CAMİLERİN SADE OLMASI LAZIMDIR
Camiler, ibadet yerleridir. İbadetin huzur ve huşu içinde olması lazımdır. Dikkat dağılırsa, zihin başka şeylerle meşgul olursa, insan o namazda yanılır, o namazdan zevk alamaz. Cami, namaz kılanı meşgul etmemelidir.
Günümüzde camilerin, içinde dışında her tarafı çok masraflı ve çok süslü yapılmaktadır. Hatta mahalleler güzel olması konusunda birbirleriyle yarış yapmaktadır. İçini doldurma yarışı değil, süs ve masraf yarışı yapmaktadır.
Cami biraz süslü olacak biraz gösterişli olacak, ama aşırı derecede süslemenin, haddinden fazla masraf etmenin sünnete uygun tarafı yoktur. Peygamberimiz, camileri çok sade yapmıştır.
Camilerdeki masraflı avizelere, yüksek ses çıkaran çalar saatlere yer olmasa gerek. Çünkü son devrin müslümanı özü bırakıp kabukla uğraşıyor. Bugün altın yaldızlı Kuranlar var, okuyan yok. Süslü, nakışlı camiler var içine giren yok. Yahudi ve Hıristiyanlar, ibadet yerlerini süslediler ibadeti terk ettiler. Kutsal kitaplarını değiştirdiler, onlarla amel etmediler. Bir hadiste haber verildiğine göre:
Hz. Peygamber ―Bir zaman gelecek Yahudi ve Hıristiyanlar gibi sizde camilerinizi süsleyeceksiniz.‖ (Ebu Davud Salat: 12/4) demiştir.

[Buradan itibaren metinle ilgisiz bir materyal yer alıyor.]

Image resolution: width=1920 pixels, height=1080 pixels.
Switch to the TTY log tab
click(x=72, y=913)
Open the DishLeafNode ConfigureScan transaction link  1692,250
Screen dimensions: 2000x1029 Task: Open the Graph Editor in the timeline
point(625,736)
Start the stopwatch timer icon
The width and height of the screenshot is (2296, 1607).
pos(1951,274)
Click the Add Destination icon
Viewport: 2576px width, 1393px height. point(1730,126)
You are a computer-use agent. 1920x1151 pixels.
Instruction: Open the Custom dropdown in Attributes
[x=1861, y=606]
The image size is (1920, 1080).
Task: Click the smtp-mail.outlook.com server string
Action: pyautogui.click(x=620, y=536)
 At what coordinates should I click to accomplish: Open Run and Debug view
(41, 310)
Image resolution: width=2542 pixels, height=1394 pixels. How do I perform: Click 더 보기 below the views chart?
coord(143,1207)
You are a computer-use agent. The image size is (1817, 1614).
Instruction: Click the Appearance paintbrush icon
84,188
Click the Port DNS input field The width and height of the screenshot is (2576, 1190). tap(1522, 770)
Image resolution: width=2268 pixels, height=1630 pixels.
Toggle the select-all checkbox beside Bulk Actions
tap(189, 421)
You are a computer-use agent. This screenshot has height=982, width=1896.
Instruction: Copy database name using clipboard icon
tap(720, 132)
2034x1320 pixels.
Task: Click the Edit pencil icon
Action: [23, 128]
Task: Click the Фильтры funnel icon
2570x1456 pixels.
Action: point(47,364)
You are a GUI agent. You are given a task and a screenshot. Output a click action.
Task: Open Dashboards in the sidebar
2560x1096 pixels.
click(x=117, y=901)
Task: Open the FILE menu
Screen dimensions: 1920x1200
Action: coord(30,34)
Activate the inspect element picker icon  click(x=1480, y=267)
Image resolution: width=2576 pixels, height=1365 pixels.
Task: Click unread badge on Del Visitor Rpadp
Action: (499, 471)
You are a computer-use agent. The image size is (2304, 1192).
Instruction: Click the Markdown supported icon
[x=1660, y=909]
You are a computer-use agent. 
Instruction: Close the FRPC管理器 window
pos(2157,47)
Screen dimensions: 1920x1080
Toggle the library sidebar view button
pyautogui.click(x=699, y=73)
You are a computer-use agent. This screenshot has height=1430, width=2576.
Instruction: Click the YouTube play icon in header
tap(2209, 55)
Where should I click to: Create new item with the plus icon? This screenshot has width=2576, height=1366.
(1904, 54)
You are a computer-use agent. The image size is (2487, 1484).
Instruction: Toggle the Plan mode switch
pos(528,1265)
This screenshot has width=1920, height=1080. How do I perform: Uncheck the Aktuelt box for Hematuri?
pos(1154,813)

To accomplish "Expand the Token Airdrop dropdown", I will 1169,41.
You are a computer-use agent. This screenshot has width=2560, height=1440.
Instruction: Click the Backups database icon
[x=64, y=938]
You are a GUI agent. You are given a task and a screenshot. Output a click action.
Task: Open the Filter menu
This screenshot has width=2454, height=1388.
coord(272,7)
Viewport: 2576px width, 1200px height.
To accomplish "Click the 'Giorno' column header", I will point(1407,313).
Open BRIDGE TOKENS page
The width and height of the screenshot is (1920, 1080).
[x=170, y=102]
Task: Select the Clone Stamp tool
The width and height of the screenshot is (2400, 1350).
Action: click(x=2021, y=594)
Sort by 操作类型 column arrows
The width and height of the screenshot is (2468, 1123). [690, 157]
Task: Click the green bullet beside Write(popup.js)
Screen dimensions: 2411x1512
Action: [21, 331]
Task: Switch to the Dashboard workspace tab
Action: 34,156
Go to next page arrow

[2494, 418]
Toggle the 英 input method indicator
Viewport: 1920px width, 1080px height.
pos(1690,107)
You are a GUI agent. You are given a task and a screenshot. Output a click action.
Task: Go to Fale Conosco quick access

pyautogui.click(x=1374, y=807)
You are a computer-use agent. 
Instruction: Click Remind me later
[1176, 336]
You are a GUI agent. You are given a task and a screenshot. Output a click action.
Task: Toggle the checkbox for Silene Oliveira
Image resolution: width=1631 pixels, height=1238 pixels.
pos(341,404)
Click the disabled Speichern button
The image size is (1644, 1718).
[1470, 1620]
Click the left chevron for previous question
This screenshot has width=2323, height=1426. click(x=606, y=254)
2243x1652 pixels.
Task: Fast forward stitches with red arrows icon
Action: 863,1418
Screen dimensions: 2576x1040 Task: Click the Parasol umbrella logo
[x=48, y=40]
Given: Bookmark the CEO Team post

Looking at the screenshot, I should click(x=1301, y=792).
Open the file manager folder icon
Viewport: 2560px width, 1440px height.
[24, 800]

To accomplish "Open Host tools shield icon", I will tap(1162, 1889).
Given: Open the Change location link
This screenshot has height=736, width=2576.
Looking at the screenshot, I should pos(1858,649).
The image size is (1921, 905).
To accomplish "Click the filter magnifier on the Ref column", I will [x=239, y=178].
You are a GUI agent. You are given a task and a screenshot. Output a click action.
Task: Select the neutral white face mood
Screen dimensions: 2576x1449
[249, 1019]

Caminin süslenmesi kıyamet alametidir. Camiyi ziynetlendirmek o camiyi doldurmak, oralara saygı göstermekle olur. Cami, mütevazi olur, sade olur, temiz olur, cıvıl cıvıl olur.
Hz. Peygamber (s.a.) : ―İnsanlar cami yapımında gösteriş ve gururlanmaya düşmeyinceye kadar kıyamet kopmaz.‖ (Neşei Mesacid:2) buyurarak camiyi süslemek kıyamet alameti sayılmıştır.
Hz. Peygamber : ―Ameli bozulan her kavim, mescitlerini süslemeye yönelmişlerdir.‖ (Kısitte 16/6215) diyor.
Caminin yapılış gayesi, Allah‘a kulluktur. Allah’a kulluk olan bir yerde israf olmaz. Cami diye verilen yardımın lüzumsuz yerlere harcamanın vebali vardır.
Peygamberimiz : ―Gösterişli süslü camiler inşa etmenin ve bununla övünmenin kıyamet alametlerinden olduğunu haber vermiştir.‖ (Ebu Davud Salat:12/7)
Aydın yolu üzerinde bir camide durduk namaz vaktiydi, cemaatle namaz kılalım dedik. Caminin minaresi varken bir minare daha yapmışlar. Biri yerde ezan okudu. İki ihtiyarla beraber namaz kıldık. Caminin karşısındaki iki kahvede, yüzün üstünde insan vardı. Ben dedim ki ―Bu minareyi harcanan para şu insanları camiye getirmek için harcansaydı, daha iyi olurdu. Onlar nasıl olsa minare yaparlardı.‖ Yapılan minare bir işe yaramıyordu.